Wednesday, October 20, 2010

Review: Jacob the Baker, by Noah benShea

The Jacob in the title is a Jewish man (we know little else about him) and his title, "the baker," is apparently a sign of his low station in life. You are sad already, I can see, but don't be. Jacob is the kind with a body down low but a head up high, way in the clouds with his hopes for what's to come. He is the kind of man who revels in his low station, the sort of baker who doesn't wipe the flour off his clothes after a long day of work.

In other words, Jacob is wise. Accordingly he often has wise thoughts and writes them down on little sheets of paper, snippets of wisdom, proverbs mostly -- things like "It is the silence between the notes that makes the music" and "Each of us is the source of the other's river." The subtitle was right... "Gentle Wisdom For a Complicated World." . Yes, he labors along well in peaceful anonymity until one day... One of his slips of paper finds its way into a loaf of bread, and the woman who buys the loaf finds the note and comes back to the shop, asking for more. So Jacob, accidentally and reluctantly of course, becomes a kind of tzadik for his town, a wise and holy man who is sought after by those who have questions.

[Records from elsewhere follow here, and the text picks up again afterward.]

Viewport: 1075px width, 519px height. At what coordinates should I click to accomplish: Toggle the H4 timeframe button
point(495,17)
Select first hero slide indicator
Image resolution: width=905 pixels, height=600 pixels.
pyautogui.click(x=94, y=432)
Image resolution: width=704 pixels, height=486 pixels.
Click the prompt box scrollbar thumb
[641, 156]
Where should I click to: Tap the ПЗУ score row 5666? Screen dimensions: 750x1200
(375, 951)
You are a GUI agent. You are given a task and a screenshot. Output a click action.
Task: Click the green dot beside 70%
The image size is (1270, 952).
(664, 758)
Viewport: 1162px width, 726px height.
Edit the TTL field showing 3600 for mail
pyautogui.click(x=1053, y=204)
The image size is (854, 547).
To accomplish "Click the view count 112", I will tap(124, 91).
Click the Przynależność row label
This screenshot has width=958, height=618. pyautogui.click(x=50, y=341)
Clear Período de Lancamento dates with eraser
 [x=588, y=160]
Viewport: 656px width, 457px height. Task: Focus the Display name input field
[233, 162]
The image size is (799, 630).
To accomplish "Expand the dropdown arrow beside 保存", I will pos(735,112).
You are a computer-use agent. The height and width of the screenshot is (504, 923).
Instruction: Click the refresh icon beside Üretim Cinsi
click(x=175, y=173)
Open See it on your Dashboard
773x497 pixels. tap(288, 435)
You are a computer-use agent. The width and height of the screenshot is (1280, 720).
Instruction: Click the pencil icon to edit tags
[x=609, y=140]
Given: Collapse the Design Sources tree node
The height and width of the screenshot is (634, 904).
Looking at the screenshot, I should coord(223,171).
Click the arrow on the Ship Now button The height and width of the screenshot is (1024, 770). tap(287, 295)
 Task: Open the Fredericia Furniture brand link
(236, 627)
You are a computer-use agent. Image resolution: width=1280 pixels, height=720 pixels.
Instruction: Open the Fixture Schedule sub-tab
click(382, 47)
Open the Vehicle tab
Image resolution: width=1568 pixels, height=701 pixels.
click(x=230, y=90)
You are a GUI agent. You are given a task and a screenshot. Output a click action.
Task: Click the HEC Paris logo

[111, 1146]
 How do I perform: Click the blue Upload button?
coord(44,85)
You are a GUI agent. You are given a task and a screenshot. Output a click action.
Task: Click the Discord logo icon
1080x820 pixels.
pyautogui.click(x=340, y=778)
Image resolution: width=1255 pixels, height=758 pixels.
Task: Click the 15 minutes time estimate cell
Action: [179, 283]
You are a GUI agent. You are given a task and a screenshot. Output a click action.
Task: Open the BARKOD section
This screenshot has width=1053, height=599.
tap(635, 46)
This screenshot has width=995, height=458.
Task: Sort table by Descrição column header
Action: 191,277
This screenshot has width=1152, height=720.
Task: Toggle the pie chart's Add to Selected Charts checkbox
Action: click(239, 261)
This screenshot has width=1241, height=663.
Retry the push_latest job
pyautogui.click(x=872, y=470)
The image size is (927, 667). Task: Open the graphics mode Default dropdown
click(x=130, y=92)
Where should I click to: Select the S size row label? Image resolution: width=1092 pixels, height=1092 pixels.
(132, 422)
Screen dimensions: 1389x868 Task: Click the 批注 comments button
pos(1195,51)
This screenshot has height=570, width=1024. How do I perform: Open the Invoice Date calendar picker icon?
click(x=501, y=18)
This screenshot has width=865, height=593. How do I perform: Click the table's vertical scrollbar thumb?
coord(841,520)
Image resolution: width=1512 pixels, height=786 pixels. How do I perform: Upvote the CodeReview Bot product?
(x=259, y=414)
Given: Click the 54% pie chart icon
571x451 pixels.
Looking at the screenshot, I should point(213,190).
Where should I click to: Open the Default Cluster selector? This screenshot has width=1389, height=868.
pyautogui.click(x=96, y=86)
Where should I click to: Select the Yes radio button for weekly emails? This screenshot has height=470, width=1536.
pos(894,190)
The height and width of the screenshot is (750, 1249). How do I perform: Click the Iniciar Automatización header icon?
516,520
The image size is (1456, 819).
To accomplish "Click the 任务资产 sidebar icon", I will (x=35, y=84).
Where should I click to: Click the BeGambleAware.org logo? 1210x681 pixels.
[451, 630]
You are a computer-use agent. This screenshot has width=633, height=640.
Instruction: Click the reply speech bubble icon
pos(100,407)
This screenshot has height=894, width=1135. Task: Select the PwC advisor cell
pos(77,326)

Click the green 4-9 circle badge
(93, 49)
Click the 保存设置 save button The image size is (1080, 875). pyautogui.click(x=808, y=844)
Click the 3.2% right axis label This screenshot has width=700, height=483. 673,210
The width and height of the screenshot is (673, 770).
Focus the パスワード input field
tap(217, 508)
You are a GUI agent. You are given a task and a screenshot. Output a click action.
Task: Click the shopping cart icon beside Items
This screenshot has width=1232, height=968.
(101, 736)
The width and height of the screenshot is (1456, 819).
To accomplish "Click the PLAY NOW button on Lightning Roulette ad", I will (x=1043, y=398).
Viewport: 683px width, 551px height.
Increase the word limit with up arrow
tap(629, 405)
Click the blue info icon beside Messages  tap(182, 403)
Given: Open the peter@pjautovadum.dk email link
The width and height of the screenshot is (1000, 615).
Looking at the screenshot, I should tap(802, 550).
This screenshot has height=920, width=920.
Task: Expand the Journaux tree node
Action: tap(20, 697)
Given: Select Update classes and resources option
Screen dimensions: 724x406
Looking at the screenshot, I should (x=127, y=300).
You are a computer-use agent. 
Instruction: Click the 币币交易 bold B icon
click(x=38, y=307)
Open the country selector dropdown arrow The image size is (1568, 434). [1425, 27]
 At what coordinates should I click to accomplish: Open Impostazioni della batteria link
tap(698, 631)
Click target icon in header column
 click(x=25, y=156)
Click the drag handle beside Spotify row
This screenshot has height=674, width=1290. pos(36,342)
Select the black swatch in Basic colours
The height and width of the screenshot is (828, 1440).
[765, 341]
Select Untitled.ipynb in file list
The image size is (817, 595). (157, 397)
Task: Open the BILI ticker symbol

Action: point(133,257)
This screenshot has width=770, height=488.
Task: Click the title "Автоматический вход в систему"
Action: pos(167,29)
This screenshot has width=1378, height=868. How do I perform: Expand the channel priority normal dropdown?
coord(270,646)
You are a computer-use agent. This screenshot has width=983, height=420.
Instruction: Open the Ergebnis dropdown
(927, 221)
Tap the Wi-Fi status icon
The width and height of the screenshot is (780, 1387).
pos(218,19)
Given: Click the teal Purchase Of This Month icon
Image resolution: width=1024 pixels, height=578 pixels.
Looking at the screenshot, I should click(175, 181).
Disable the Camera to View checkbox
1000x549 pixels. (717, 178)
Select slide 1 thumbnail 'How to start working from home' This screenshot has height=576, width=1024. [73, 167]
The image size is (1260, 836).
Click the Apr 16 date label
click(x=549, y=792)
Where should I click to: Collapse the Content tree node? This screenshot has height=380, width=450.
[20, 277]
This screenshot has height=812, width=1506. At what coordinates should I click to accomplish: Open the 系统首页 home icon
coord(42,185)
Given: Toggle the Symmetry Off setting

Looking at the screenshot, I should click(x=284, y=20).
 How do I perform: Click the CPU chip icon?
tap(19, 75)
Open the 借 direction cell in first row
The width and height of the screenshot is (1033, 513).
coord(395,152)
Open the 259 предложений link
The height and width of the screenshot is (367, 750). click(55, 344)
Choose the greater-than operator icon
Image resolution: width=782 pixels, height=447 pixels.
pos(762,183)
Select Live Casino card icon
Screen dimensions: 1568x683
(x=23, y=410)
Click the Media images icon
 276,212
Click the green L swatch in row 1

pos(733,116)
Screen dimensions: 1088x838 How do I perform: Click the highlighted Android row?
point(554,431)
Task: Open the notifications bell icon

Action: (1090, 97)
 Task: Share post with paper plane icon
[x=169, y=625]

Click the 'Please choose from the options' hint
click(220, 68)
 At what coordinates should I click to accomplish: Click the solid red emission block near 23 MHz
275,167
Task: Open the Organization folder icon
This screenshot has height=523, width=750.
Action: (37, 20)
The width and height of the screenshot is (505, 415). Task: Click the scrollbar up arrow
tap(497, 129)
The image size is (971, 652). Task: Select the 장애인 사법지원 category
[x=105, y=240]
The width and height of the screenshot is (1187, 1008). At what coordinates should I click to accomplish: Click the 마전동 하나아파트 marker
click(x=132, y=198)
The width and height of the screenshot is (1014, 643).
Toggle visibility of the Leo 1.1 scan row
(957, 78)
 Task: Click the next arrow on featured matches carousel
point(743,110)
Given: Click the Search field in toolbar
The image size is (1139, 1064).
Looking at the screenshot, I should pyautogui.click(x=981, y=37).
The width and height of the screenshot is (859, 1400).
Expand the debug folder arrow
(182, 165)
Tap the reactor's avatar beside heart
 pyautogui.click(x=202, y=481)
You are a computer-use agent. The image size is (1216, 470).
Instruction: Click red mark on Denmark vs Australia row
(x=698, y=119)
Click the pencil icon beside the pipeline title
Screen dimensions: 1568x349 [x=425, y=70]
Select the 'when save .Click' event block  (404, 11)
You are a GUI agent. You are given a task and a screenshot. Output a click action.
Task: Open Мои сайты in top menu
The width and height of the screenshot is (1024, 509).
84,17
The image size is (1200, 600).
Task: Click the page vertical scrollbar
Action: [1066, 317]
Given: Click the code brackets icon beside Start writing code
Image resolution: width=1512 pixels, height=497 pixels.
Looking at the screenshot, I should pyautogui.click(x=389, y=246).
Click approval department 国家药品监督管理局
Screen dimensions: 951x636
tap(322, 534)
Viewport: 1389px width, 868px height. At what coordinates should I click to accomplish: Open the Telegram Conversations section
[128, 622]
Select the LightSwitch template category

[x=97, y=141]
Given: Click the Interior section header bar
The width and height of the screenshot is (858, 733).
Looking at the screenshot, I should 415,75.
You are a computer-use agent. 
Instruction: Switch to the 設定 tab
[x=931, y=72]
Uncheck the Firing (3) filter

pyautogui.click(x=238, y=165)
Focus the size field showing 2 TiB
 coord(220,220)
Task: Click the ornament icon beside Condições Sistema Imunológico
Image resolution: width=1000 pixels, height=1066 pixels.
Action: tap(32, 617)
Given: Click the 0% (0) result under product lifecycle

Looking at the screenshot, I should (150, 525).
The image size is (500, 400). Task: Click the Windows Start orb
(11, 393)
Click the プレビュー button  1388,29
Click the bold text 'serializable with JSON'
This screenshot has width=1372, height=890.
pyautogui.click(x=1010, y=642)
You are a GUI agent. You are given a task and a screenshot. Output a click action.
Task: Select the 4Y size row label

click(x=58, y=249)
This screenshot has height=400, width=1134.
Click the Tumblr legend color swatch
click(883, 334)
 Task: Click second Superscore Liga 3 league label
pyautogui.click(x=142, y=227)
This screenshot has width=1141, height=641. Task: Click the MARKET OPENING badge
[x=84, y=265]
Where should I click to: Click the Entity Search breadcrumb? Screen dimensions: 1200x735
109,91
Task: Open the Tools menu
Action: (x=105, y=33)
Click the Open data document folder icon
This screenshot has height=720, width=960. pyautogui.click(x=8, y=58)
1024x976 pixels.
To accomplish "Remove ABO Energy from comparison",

And, by God, does he have answers! He speaks almost exclusively in proverbs and has an answer for everything, even as he professes that he does not. He has an answer, I say, but of course it's not the one anyone wants to hear. It is something much more tangled and obscure. I wonder if any of his "wisdom" ever did any of the characters any good... I can't tell, of course, since every one of the dozens of little stories in this slim volume goes the same way: a person comes to Jacob with a problem or a question, and then Jacob answers it in his way, always putting in the last words, often ending with the apparent moral of the story. I hope they got their answer, but I have my doubts and my doubts say they may well have been better off with a fortune cookie.

benShea's website
proclaims, "Noah benShea is one of North America’s most respected and popular poet-philosophers, and International Best-Selling author." A Wikipedia search returned only, "Did you mean Noah Bennet?" On his website you can buy "Noah Bears," teddy bears with a twist -- bears that wear t-shirts which say things like “Handmade by God.”(©) and "Prayer is a path where there is none." (©) And they have another little surprise: squeeze the button on their hand and then sit back to listen to about twenty seconds of wisdom, rendered in benShea's own low, gravelly voice. There are ten designs, $30.95 each. And please, "Remember, you make a difference and sometimes a bear does too!"

On benShea's Facebook "wall" a person calling himself Young Lee wrote...
I read Jacob the baker after i woke up from nightmare that I got sentenced from gods angel that I will be goin to hell And randomly pickd up the Jacob the baker in den which Was belong to my mother. Your book made me look my life again thanks.
Ps. I have question to Jacob the baker "will god listen to our every prayer we give?"
I wonder if there's special place for wisdom peddlers in Heaven -- a large room, I imagine, where thousands of smooth-talkers in snappy outfits speak only in proverbs, where they could talk about the "meaning of life" till eternity... maybe there is such a place, and maybe its name is Hell.